Because cyber risk is hard to understand, most SMEs lack knowledge of cyber risk and are incapable of handling these cyber risks on their own. Also, myriad cybersecurity solutions are available in the market, but SMEs lack access to reliable guidance on how to create a robust cyber risk management plan. And lastly, although cyber insurance is considered a cybersecurity solution, it is not easily accessible to SMEs.
To me, these findings are no surprise. I’ve helped conduct dozens of surveys over the years and have found lots of Franks out there – they either think they won’t be targeted or are overconfident in their security postures. A few years ago, CSO online colleague Steve Ragan covered a study by Office Depot and McAfee that showed just this. “McAfee says that SMBs are suffering from a false sense of security, basing their claims on a recent study conducted with Office Depot. Those who took part in the study showed a high degree of confidence that their data and devices were safe from attackers, despite industry research and evidence that proves otherwise,” Ragan wrote.

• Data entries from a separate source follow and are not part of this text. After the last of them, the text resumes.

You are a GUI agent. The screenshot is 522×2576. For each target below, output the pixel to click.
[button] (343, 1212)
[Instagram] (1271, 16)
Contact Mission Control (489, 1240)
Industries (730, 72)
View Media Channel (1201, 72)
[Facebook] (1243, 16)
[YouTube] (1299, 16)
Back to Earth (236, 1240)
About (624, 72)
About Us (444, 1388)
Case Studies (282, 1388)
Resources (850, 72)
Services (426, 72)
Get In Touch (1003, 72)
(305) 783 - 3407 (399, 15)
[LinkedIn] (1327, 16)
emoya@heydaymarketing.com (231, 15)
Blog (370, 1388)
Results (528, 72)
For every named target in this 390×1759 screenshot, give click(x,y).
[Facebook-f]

The study, consisting of 1,000 SMB survey respondents, found that “66 percent…were confident that their data and devices were secure and safe from criminal hackers, with 77 percent reporting that their organizations have never been attacked,” Ragan wrote.
But get this: “When asked for details, 80 percent of the respondents to Office Depot’s survey admitted to not using data protection. Only about half of them confirmed that they’re using email and Internet security measures,” he wrote. “And almost all of them—91 percent—said they don’t use endpoint or mobile device security. Yet, the frightening admission comes from the 14 percent of SMB owners who said they haven’t implemented security measures of any kind in their environment.”
Clearly, SMBs, start-ups, and even businesses that consider themselves too boring to target are actually targets and should take steps to protect themselves. I know I haven’t convinced Frank, but I also know that Frank is at risk of paying a big price one day for playing ostrich.